Problem to work on - Write only the number of lines in the data that include the word "Second".

BEGIN Information supplied

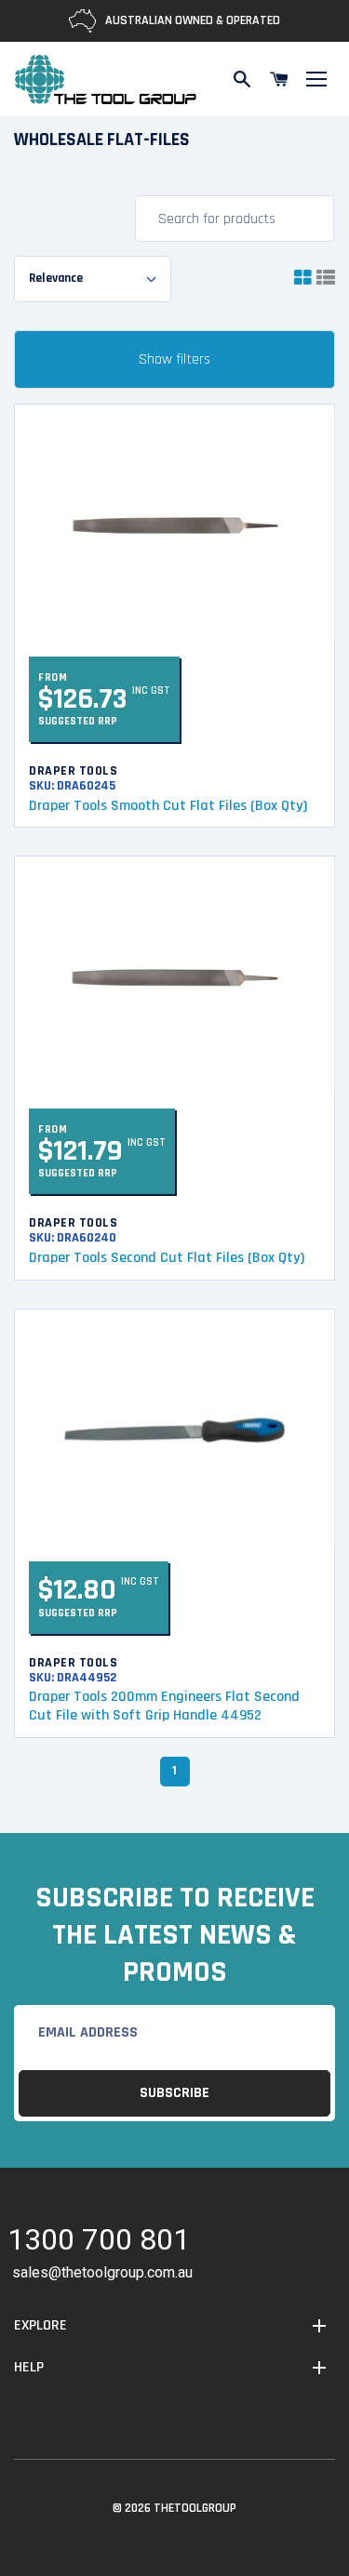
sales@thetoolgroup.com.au (102, 2272)
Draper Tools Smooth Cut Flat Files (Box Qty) (170, 806)
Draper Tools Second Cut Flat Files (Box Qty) (166, 1258)
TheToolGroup (195, 2508)
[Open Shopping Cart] (279, 79)
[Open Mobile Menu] (316, 79)
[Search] (242, 79)
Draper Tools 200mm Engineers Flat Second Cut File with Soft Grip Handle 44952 (164, 1706)
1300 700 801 (98, 2242)
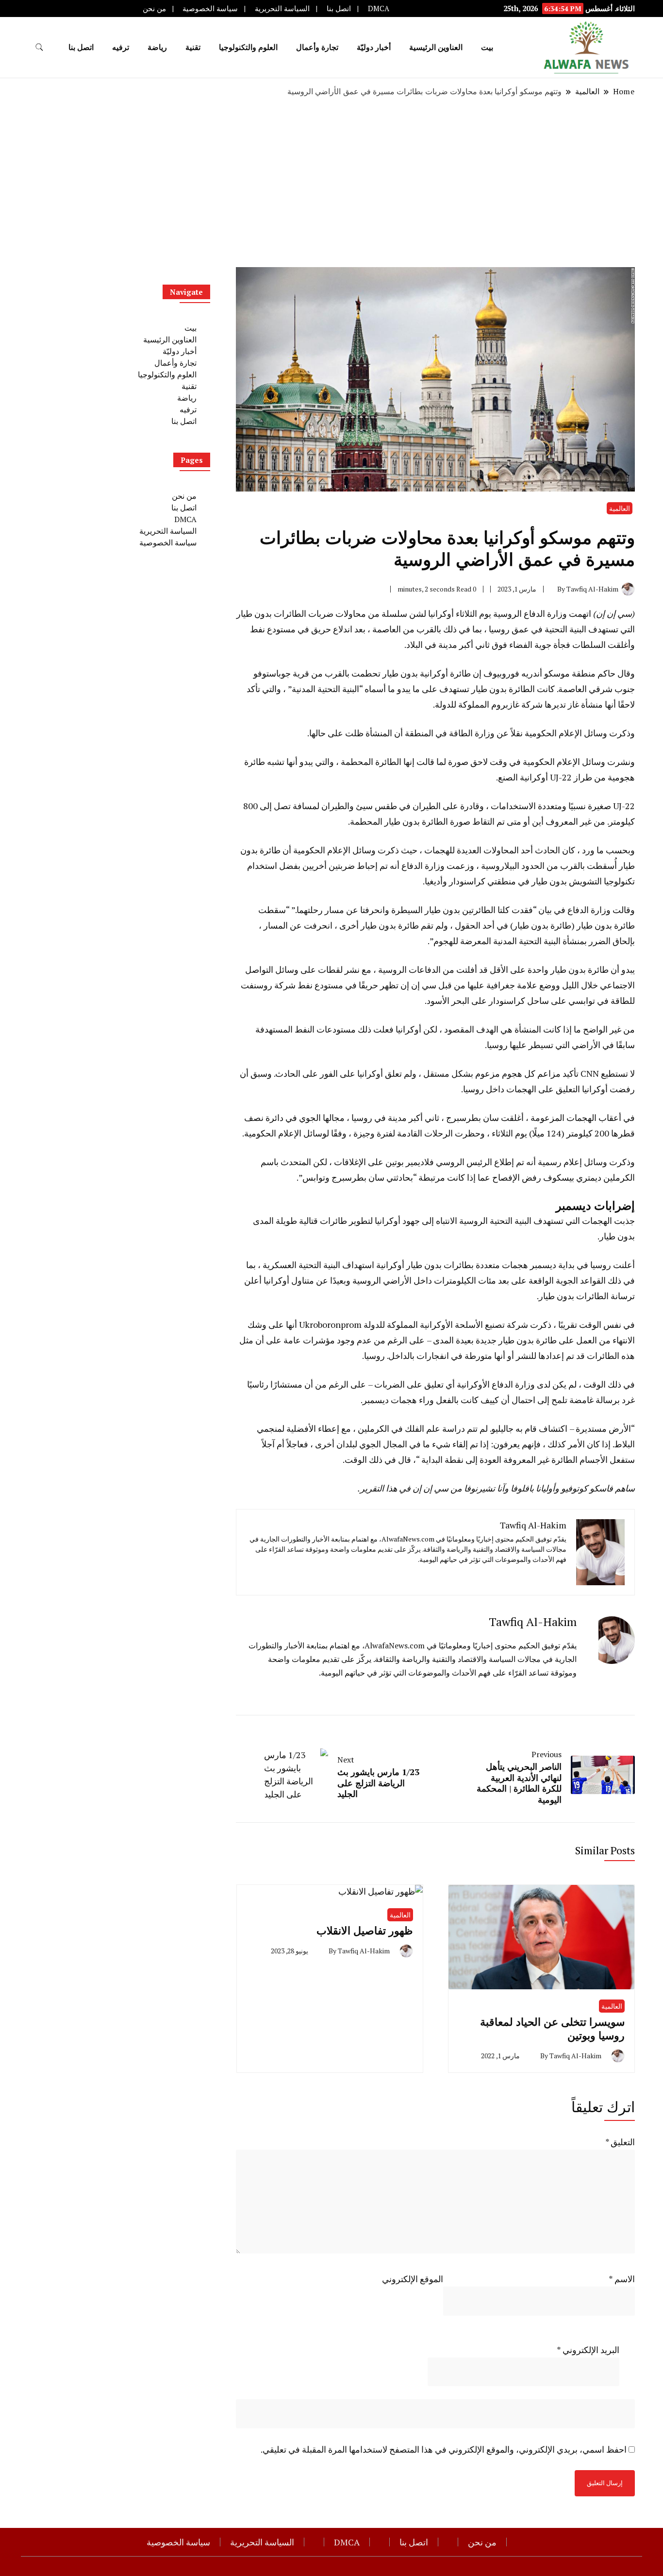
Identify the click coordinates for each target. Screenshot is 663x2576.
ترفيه (120, 47)
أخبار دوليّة (374, 47)
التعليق (620, 2142)
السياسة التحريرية (282, 8)
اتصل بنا (339, 8)
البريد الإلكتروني (588, 2350)
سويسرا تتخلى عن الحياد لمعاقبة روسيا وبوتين (552, 2028)
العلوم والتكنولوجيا (248, 47)
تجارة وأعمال (317, 47)
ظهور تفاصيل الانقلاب (364, 1930)
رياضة (157, 47)
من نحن (154, 8)
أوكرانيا (441, 613)
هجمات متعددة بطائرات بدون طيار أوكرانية (452, 1265)
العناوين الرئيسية (436, 47)
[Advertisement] (331, 182)
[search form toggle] (39, 47)
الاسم (622, 2279)
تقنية (192, 47)
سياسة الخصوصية (210, 8)
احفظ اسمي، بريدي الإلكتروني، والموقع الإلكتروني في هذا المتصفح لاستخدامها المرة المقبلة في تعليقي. (444, 2449)
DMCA (378, 8)
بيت (487, 47)
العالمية (619, 508)
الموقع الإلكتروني (412, 2279)
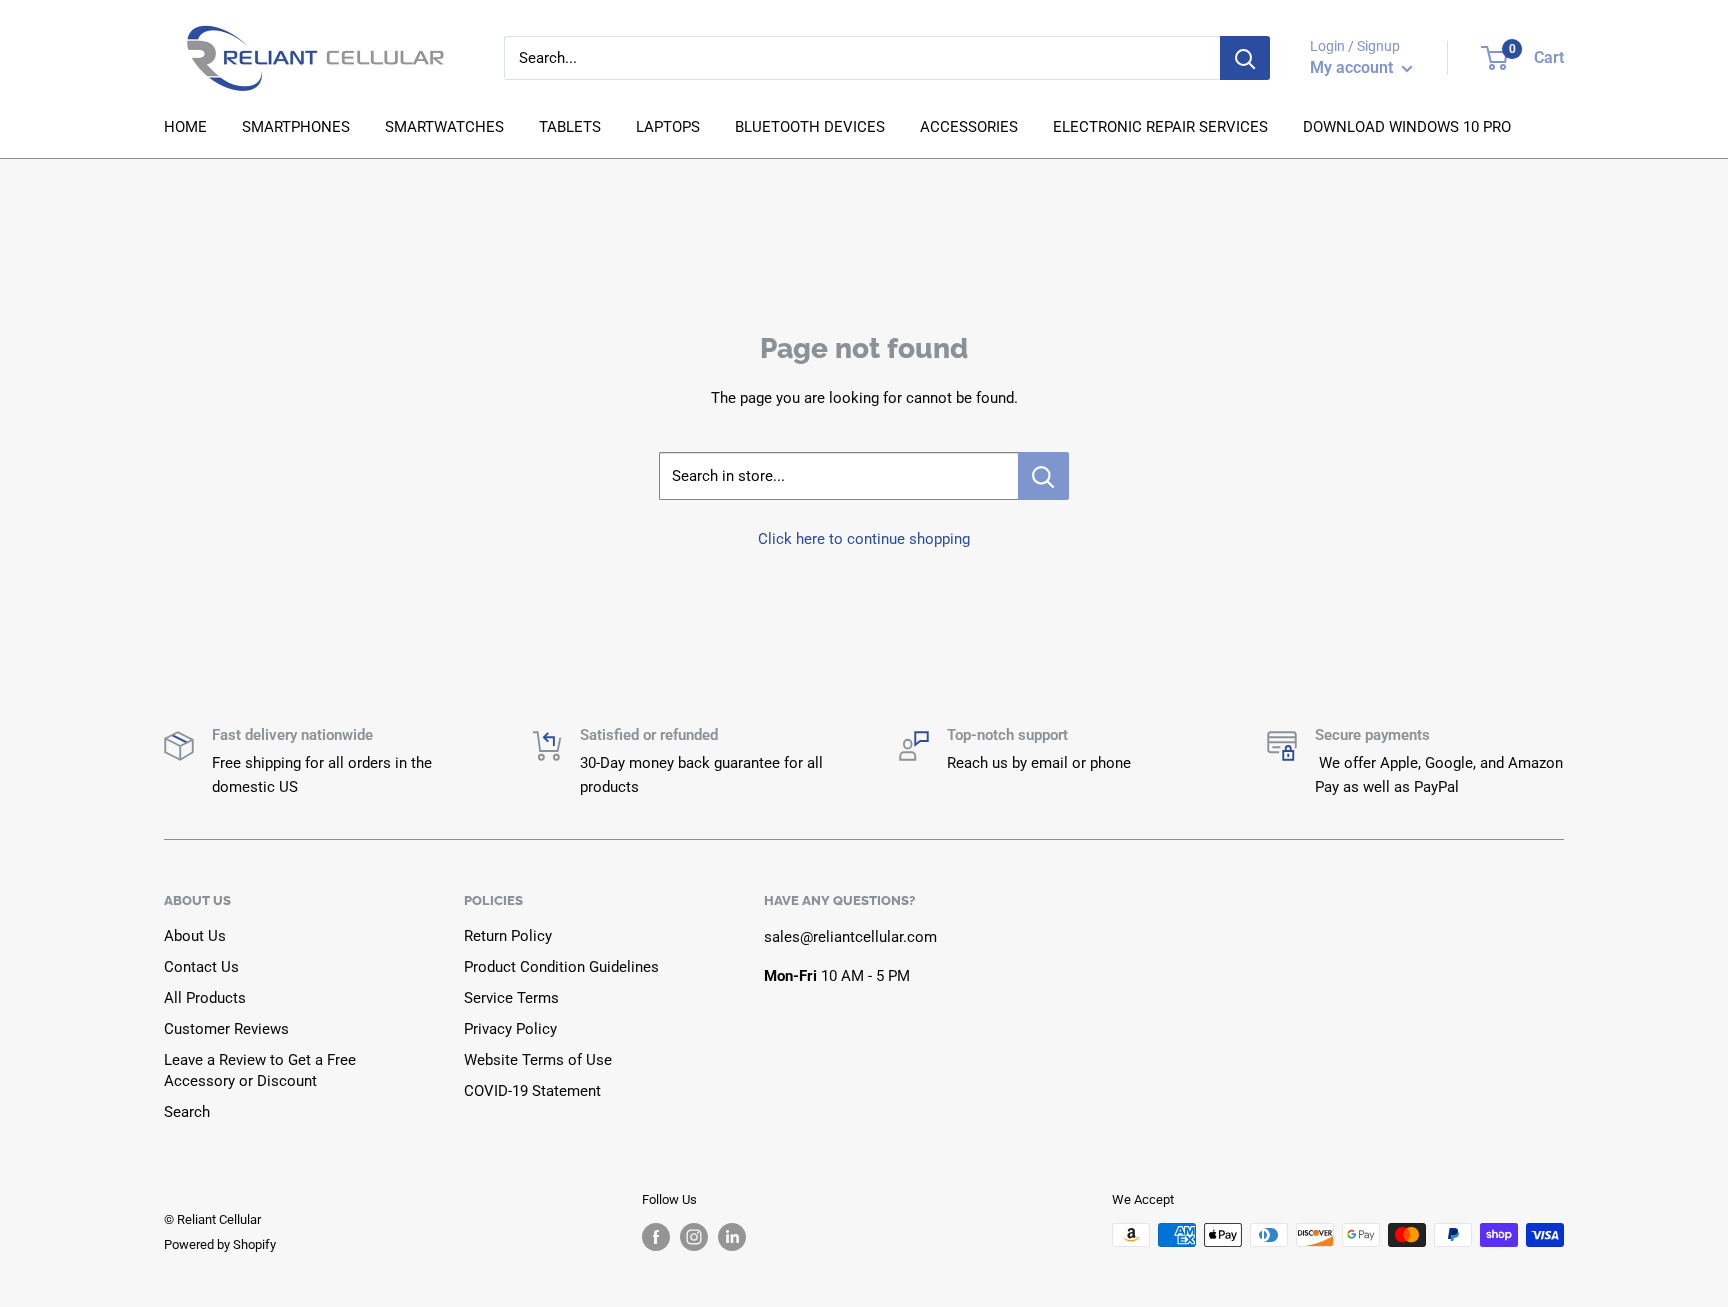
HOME (185, 127)
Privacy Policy (510, 1029)
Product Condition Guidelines (561, 967)
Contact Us (201, 967)
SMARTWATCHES (444, 127)
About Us (195, 936)
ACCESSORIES (969, 127)
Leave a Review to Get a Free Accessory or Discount (260, 1070)
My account (1353, 67)
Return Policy (508, 936)
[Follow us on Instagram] (694, 1237)
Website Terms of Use (538, 1060)
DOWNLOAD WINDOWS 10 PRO (1407, 127)
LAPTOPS (668, 127)
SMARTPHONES (296, 127)
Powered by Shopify (220, 1244)
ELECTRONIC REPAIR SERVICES (1160, 127)
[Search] (1245, 58)
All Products (205, 998)
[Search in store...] (1043, 476)
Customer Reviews (226, 1029)
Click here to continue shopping (864, 539)
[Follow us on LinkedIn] (732, 1237)
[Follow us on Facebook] (656, 1237)
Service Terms (511, 998)
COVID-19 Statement (532, 1091)
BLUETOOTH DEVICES (810, 127)
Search (187, 1112)
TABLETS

END Information supplied

Worked solution - 2